If the family visits on last night's Survivor didn't wreck you, you may actually be dead inside.
Rounding up the loved ones of our remaining players, Jeff reunited Chase, Sash and Fabio with their moms, Dan with his son, Jane and her daughter, and Holly with her husband. Tears, hugs, a guttural meltdown by Dan. It was all there, like a Hallmark commercial with really smelly people and the vague odor of avarice. And while some may say "please, they've only been away from home for a month," imagine how out-of-whack their emotions must be after 30 days of rice and dealing with NaOnka. We're kind of shocked none of them pulled a "the Red Hots were for my mommy" like that mess on Top Chef: Just Desserts.
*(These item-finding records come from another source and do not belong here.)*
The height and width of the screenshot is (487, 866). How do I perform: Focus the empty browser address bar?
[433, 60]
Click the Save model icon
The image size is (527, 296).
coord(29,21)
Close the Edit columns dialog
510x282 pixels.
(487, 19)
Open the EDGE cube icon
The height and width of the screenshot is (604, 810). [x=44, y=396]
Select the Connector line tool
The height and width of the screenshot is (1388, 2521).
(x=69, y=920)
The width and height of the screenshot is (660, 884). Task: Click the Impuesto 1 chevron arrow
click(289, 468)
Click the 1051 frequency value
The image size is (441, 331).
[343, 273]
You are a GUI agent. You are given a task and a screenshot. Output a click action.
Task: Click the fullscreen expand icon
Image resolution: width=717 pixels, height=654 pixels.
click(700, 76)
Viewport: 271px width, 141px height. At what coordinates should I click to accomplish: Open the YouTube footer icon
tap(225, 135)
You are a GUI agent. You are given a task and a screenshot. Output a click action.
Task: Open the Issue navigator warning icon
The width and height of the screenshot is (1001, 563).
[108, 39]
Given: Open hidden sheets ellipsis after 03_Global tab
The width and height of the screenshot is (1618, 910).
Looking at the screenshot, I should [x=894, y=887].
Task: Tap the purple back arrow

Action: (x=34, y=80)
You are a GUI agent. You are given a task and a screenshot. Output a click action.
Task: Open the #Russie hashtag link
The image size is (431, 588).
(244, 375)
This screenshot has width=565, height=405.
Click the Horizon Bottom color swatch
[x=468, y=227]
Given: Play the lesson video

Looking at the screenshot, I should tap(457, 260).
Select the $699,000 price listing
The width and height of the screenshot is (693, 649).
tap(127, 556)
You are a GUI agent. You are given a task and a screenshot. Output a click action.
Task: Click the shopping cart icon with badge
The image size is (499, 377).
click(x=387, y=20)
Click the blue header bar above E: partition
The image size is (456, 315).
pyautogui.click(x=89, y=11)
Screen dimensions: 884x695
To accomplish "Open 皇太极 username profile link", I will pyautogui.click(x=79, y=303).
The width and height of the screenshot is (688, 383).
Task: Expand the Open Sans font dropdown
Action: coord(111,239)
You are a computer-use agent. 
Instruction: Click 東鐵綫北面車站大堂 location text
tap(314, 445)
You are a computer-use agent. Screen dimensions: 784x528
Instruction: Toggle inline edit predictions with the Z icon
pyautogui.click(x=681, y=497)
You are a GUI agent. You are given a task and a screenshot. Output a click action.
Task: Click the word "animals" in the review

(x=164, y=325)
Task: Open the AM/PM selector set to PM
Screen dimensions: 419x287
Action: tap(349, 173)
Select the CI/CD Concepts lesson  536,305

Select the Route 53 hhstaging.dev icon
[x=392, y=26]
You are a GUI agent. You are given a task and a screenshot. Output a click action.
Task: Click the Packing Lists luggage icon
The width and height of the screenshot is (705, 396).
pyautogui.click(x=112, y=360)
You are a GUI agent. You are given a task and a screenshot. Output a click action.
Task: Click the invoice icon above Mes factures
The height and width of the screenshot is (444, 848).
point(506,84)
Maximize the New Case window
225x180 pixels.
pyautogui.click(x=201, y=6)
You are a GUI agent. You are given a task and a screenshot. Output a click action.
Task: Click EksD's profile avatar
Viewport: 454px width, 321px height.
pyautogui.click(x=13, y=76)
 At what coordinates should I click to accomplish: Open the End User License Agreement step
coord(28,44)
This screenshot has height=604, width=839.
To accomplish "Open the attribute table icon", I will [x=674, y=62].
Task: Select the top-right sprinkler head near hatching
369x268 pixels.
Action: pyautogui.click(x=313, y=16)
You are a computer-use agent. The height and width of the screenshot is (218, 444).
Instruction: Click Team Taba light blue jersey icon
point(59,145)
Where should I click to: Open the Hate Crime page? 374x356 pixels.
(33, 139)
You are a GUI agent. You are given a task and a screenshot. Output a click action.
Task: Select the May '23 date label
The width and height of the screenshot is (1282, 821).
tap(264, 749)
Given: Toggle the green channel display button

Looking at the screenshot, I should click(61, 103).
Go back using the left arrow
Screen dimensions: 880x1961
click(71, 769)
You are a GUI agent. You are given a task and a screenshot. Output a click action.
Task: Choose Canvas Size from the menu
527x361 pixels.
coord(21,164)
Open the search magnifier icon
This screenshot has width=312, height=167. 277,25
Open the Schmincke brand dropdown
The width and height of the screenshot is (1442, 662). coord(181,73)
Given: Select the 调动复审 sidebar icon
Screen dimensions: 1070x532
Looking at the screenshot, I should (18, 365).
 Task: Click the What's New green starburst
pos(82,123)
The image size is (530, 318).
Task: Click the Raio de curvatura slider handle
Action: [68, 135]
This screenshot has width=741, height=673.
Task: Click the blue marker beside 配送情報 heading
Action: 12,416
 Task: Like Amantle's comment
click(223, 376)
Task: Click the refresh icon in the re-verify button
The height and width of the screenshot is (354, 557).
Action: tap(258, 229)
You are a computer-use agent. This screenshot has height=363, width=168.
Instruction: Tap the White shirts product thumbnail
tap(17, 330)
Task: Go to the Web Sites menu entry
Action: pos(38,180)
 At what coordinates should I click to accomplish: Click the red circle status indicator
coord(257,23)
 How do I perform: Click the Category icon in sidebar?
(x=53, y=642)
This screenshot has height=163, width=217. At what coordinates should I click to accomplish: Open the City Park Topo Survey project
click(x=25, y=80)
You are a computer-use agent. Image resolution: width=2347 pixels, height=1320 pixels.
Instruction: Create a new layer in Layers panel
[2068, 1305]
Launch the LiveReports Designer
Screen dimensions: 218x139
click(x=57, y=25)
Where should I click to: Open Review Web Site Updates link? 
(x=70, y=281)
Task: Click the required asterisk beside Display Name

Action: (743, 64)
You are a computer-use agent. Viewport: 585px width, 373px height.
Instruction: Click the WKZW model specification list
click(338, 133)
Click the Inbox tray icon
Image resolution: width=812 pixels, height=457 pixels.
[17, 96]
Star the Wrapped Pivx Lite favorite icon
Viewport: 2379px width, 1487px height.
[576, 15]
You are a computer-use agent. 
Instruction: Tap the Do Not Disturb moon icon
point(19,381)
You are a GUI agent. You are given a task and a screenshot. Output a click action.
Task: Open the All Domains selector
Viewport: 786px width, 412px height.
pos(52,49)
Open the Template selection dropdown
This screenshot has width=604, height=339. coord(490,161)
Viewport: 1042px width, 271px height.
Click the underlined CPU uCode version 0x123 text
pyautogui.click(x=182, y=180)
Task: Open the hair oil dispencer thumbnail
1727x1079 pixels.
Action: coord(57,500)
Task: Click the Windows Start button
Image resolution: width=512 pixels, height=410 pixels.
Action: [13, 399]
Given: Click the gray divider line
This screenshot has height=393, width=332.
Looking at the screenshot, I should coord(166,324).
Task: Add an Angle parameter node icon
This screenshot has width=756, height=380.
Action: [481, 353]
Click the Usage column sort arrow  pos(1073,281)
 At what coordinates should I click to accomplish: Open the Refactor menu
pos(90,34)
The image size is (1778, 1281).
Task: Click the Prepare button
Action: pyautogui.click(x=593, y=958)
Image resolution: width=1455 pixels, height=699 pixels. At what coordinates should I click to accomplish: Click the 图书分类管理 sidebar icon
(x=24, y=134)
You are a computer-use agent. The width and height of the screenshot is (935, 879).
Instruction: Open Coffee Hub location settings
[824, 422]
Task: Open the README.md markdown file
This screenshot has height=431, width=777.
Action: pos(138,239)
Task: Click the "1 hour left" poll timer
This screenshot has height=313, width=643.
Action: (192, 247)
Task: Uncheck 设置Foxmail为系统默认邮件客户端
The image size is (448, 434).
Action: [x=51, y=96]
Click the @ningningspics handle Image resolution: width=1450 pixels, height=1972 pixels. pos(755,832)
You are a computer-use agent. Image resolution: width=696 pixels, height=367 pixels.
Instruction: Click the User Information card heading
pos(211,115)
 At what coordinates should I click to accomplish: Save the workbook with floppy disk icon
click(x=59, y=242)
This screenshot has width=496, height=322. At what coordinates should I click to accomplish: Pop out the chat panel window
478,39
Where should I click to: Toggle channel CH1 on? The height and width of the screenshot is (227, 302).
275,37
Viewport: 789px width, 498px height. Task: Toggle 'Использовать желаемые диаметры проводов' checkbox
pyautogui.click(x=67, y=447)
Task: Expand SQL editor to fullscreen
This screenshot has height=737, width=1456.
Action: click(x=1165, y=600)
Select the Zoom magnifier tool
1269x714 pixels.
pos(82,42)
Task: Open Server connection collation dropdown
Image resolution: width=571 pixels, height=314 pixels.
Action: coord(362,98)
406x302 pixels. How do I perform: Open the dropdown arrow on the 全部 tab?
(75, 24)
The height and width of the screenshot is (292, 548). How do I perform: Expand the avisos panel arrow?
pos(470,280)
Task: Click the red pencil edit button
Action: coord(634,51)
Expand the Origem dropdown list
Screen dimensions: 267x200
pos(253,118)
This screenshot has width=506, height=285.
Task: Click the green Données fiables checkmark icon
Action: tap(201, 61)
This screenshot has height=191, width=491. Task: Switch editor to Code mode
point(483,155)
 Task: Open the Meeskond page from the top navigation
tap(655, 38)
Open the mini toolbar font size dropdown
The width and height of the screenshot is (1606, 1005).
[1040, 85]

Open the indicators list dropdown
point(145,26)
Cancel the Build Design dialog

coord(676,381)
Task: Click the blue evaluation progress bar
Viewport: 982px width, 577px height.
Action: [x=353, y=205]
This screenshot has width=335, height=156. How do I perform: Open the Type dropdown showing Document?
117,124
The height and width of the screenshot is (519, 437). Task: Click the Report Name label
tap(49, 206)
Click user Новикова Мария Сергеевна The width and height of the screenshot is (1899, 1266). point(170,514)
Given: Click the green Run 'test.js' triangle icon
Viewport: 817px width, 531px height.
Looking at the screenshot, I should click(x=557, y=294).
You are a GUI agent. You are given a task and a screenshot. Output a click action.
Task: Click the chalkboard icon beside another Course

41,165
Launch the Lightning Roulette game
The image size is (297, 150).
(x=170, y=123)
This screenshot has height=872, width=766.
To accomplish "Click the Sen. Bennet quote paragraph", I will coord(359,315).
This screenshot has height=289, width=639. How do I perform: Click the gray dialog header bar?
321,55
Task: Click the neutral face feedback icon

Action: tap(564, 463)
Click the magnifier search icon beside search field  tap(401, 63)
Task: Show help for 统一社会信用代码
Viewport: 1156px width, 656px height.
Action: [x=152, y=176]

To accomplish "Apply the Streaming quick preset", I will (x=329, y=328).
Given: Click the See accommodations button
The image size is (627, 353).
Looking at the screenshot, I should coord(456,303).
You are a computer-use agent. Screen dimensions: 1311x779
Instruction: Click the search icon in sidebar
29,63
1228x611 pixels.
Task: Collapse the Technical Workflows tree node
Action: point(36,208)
Of course, once the warm-fuzzy stuff was over and we got back to the game, several key players returned to acting like they were raised by amoral wolves. Chase, Sash and Holly made their reservations in Hell by betraying unsuspecting all Jane, who figured out their agenda, went all feral, doused the camp's fire and then unleashed her wrath at tribal council. By revealing the elimination strategy of her duplicitous cronies, Jane alerted Dan and Fabio to the cretins conspiring against them, while giving the jury a better idea of how low their former comrades will go. Honestly, nobody's family should be very proud of how things went down...including Mama Probst! Did you see Jeff's impersonation of her at tribal council? Yeah, he's probably better off staying in Nicaragua for as long as possible.
So did the family visits get you, too? And did the backstabbing that followed all-but-erase those emotional moments? Share, children!